The case of murdered Hamas operative Mahmoud al-Mabhouh in Dubai has become a global story. Perhaps the likely culprits (Israel?) are happy about this – after all, the Hamas man is dead – but I doubt it. The Jewish state is once again in the spotlight, its blatantly illegal actions throwing light on the country’s behaviour.
Australian journalist Paul McGeough, author of the book Kill Khalid, about the failed Israeli assassination of Hamas leader Khalid Mishal, provides some historical context for the Mossad essentially harvesting fake passports to carry out its activities:
Now what happened when I came across in researching the Khalid Mishal incident was that quite often what the Israelis do is they borrow the details of a passport, either as a traveller who is going through Immigration.
Or they you know on a Kibbutz or somewhere like that, several of these people are living on Kibbutz’s.

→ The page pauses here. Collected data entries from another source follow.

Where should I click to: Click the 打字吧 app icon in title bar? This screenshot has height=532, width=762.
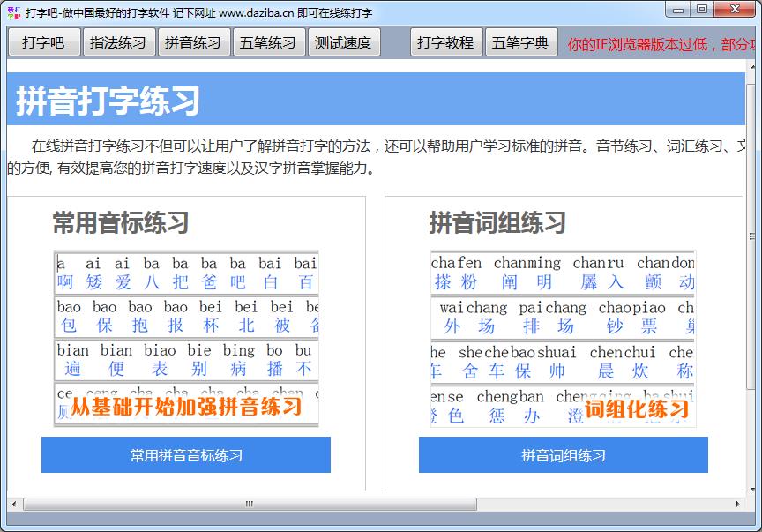[12, 11]
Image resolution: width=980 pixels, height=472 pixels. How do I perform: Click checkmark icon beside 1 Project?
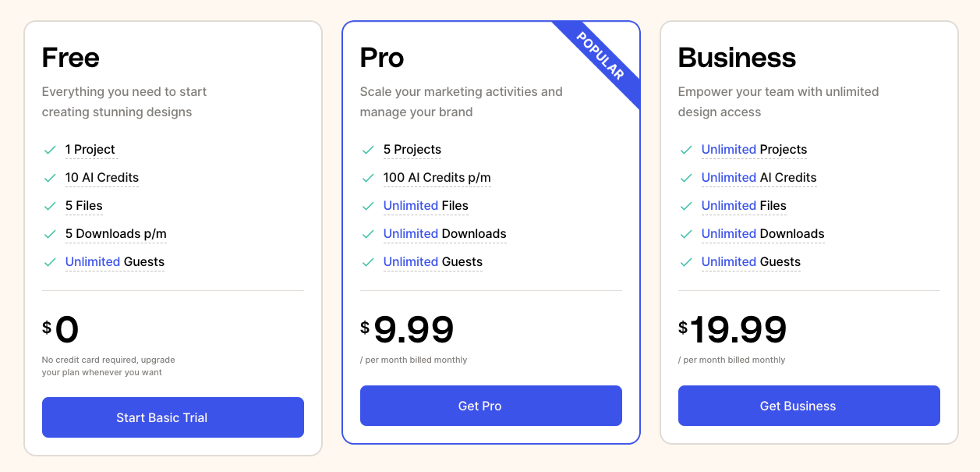click(x=50, y=150)
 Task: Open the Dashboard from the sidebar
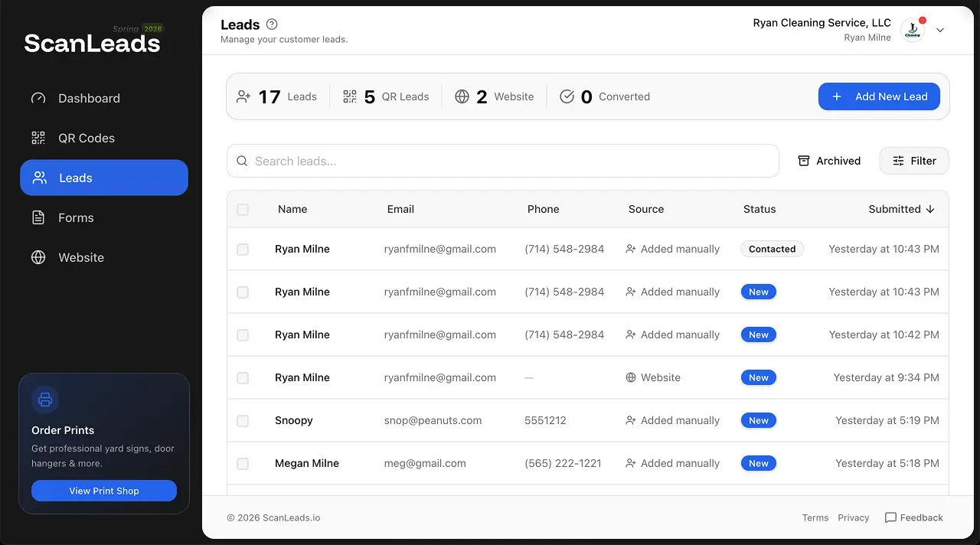[89, 98]
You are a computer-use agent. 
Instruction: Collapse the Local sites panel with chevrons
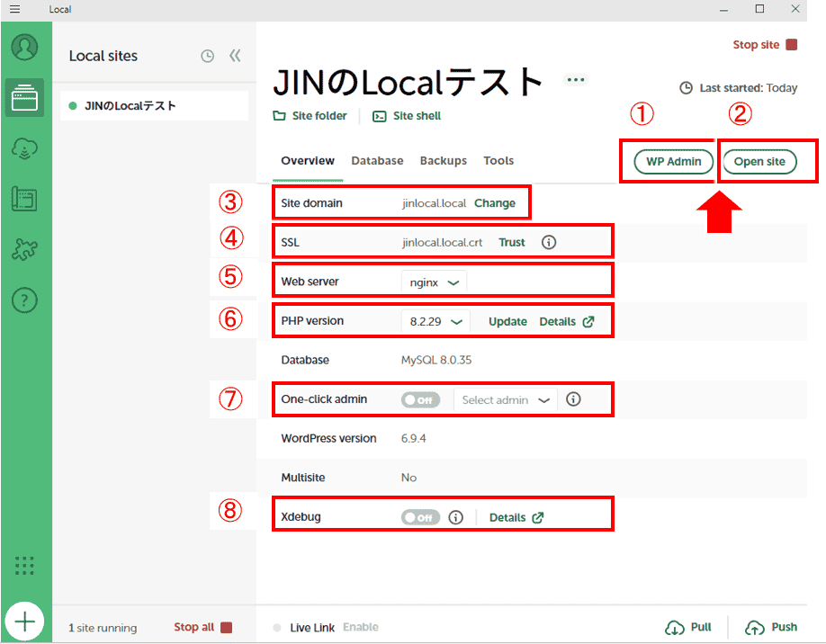point(235,56)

They get a friendly operative within the Kibbutz to borrow the passport or simply to purloin it and (inaudible) the details and then they use it to their own end.
Now the Mossad runs what they call their passport factory, Victor Piotrowski, the Canadian-Israeli former Mossad agent wrote graphically about this in his book where he saw thousands of passports from all different countries around the world stockpiled in the passport factory where they could be called upon as need be.
The Israeli press has been having a field-day with this story. Yossi Melman in Haaretz essentially becomes a spokesman for the Mossad itself:
Unless dramatic evidence is found to definitively prove an Israeli connection, it is likely that the State of Israel will emerge from this affair unblemished and the Mossad will continue enjoying a reputation of fearless determination and nearly unstoppable capabilities.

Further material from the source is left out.